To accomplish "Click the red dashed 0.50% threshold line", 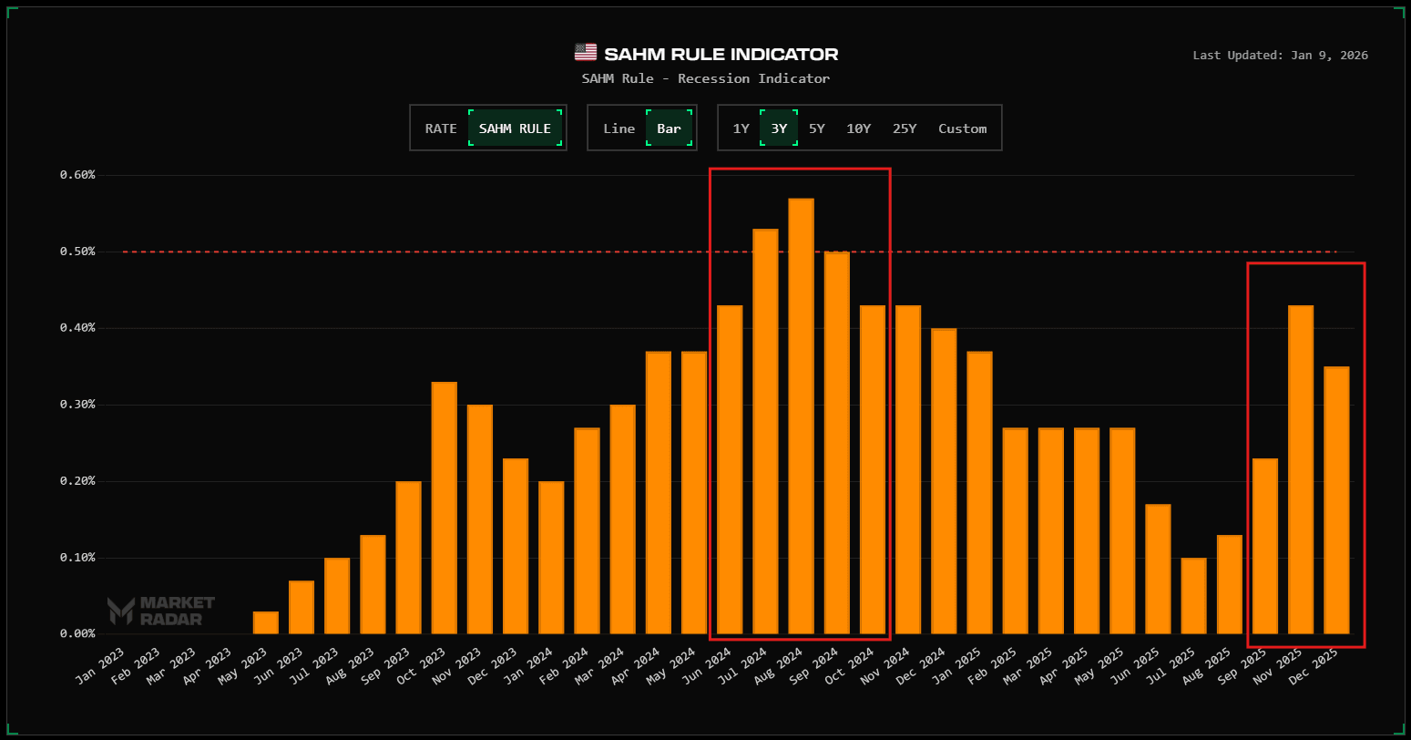I will tap(364, 252).
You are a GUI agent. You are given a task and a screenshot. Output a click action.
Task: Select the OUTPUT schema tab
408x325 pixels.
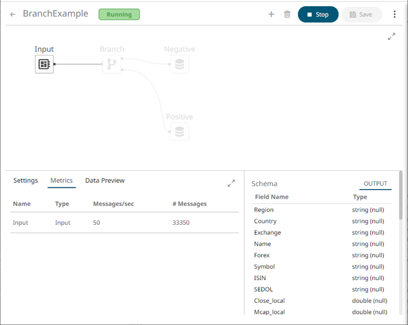click(x=375, y=184)
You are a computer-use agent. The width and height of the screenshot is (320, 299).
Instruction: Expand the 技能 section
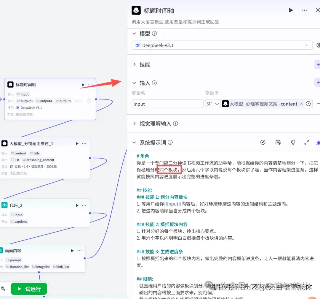[135, 64]
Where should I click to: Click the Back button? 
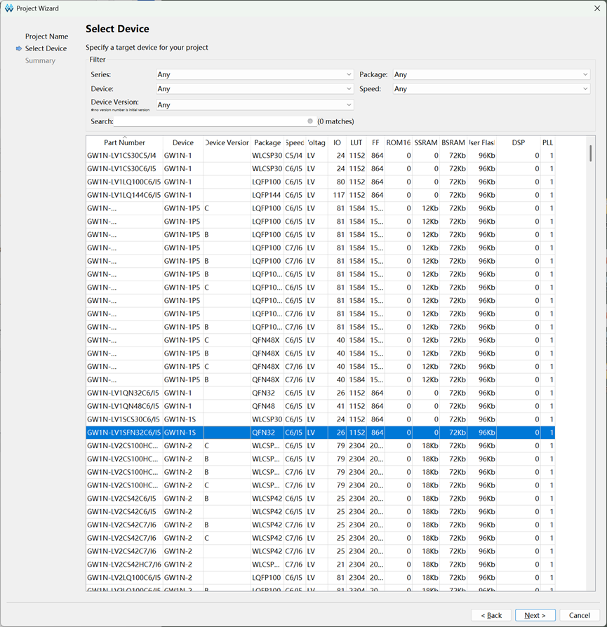(491, 615)
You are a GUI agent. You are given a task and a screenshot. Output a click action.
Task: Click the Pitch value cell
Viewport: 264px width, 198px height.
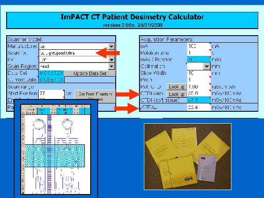tap(198, 80)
- - - - -
* YOUR INSTRUCTIONS *
Leave out the pictures and repeat exactly the lines from the one containing "Where should I" through the last line of the entries.

* ANSWER TO THE EXERCISE *
Where should I click to: Click the Back button? 
(491, 615)
You are a GUI agent. You are given a task and a screenshot. Output a click action.
Task: Click the Pitch value cell
Viewport: 264px width, 198px height.
tap(198, 80)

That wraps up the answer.